Multi-trial Neural Architecture Search with Lottery Tickets
This work addresses the problem of limited performance in NAS for image recognition by enabling more efficient and effective architecture search, though it appears incremental as it builds on existing NAS and pruning techniques.
The paper tackles the limitation of restricted search spaces in neural architecture search (NAS) by proposing MobileNet3-MT, a new search space with reduced human prior knowledge, and MENAS, a multi-trial evolution-based method that accelerates search using lottery tickets and pruning. It achieves state-of-the-art performance on ImageNet-1K, CIFAR-10, and CIFAR-100 datasets.

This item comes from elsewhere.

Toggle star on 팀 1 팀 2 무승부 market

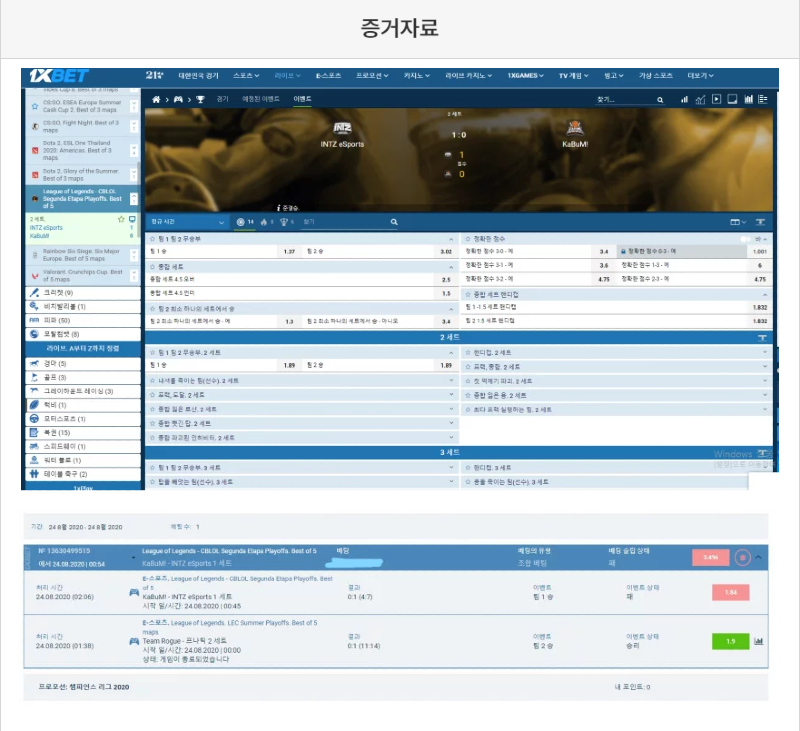(152, 240)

Neural architecture search (NAS) has brought significant progress in recent image recognition tasks. Most existing NAS methods apply restricted search spaces, which limits the upper-bound performance of searched models. To address this issue, we propose a new search space named MobileNet3-MT. By reducing human-prior knowledge in omni dimensions of networks, MobileNet3-MT accommodates more potential candidates. For searching in this challenging search space, we present an efficient Multi-trial Evolution-based NAS method termed MENAS. Specifically, we accelerate the evolutionary search process by gradually pruning models in the population. Each model is trained with an early stop and replaced by its Lottery Tickets (the explored optimal pruned network).In this way, the full training pipeline of cumbersome networks is prevented and more efficient networks are automatically generated. Extensive experimental results on ImageNet-1K, CIFAR-10, and CIFAR-100 demonstrate that MENAS achieves state-of-the-art performance.